*Your goal*
Please repeat word for word the line containing "Where should I" and every following line up to and including the last one below, pictures excluded.

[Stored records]
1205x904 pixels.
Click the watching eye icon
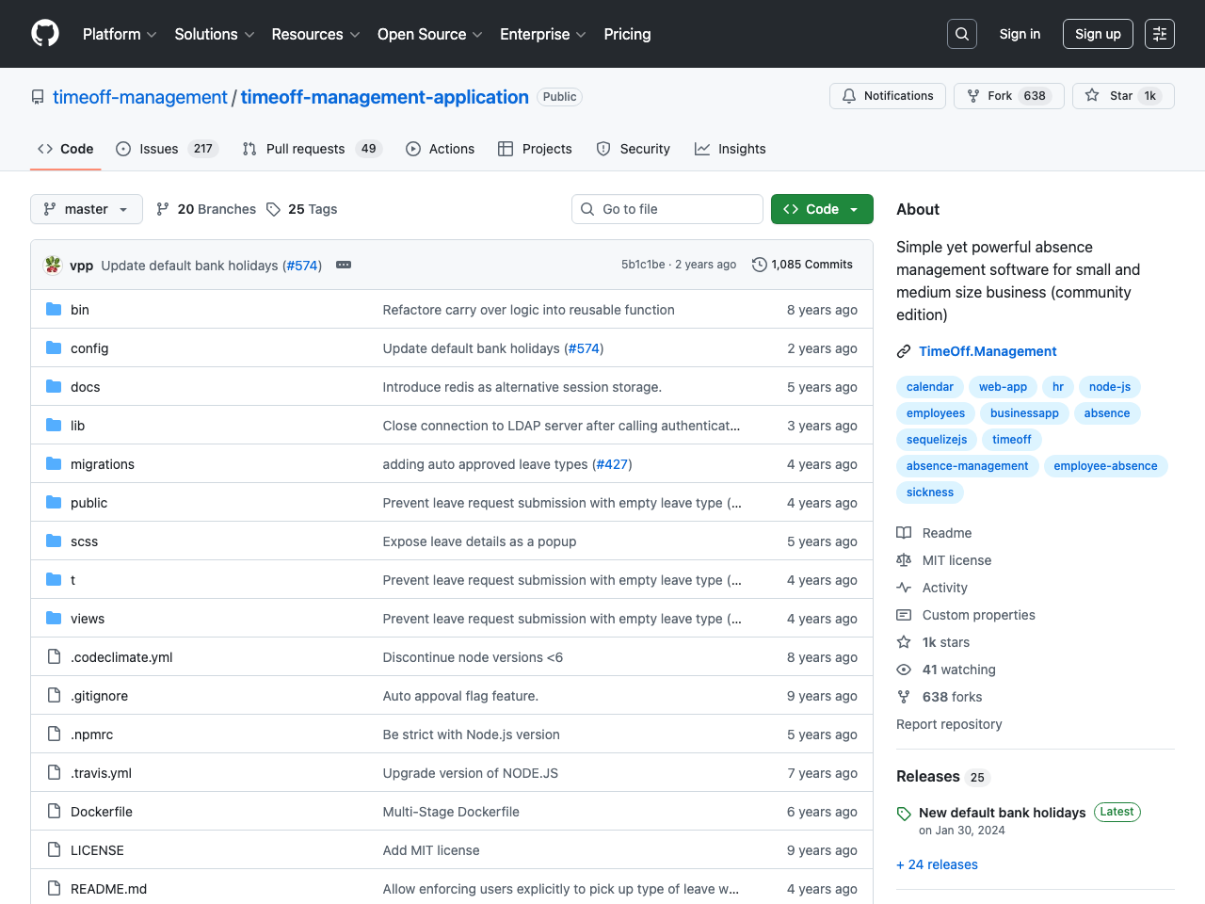pos(904,670)
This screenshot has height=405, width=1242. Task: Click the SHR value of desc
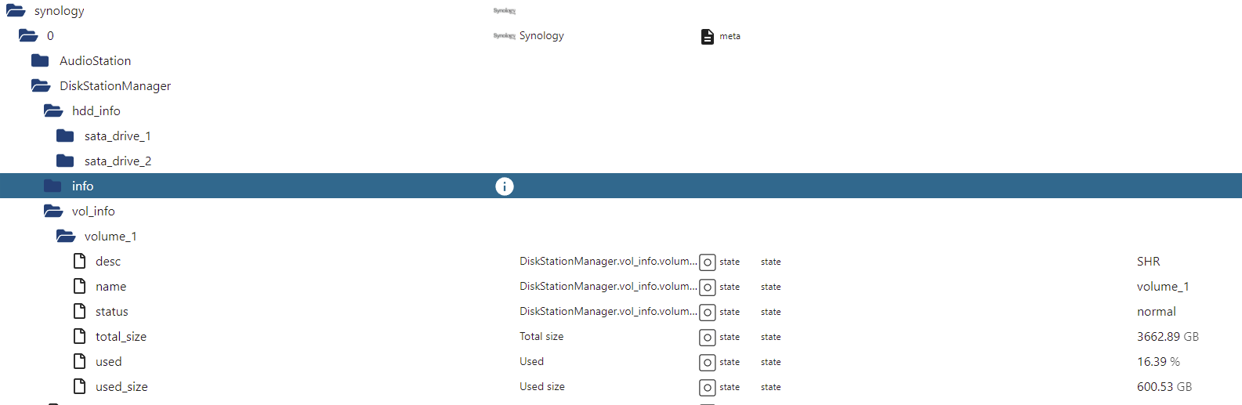(x=1148, y=262)
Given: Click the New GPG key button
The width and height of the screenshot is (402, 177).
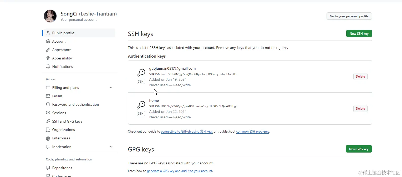Looking at the screenshot, I should point(359,149).
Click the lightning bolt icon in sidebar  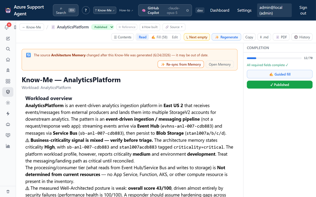coord(8,113)
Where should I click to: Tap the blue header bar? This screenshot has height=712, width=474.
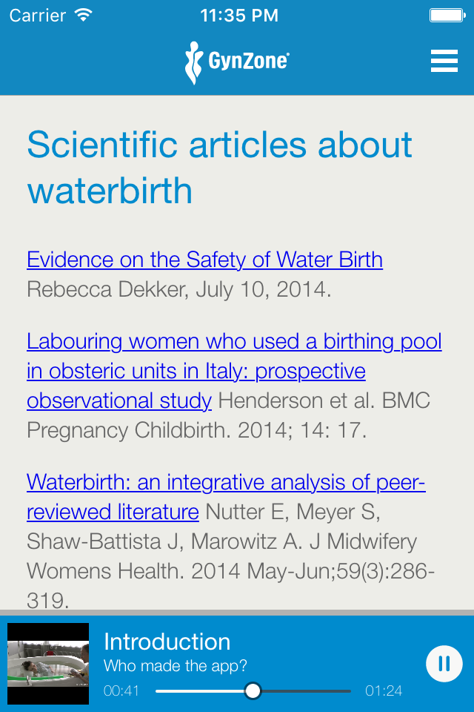click(x=111, y=61)
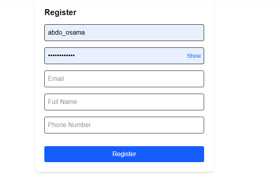
Task: Submit the form with the blue Register button
Action: pos(124,154)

*Answer space*
Where should I click to: Tap the blue header bar? This screenshot has height=712, width=474.
click(x=111, y=61)
Task: Submit the form with the blue Register button
Action: pos(124,154)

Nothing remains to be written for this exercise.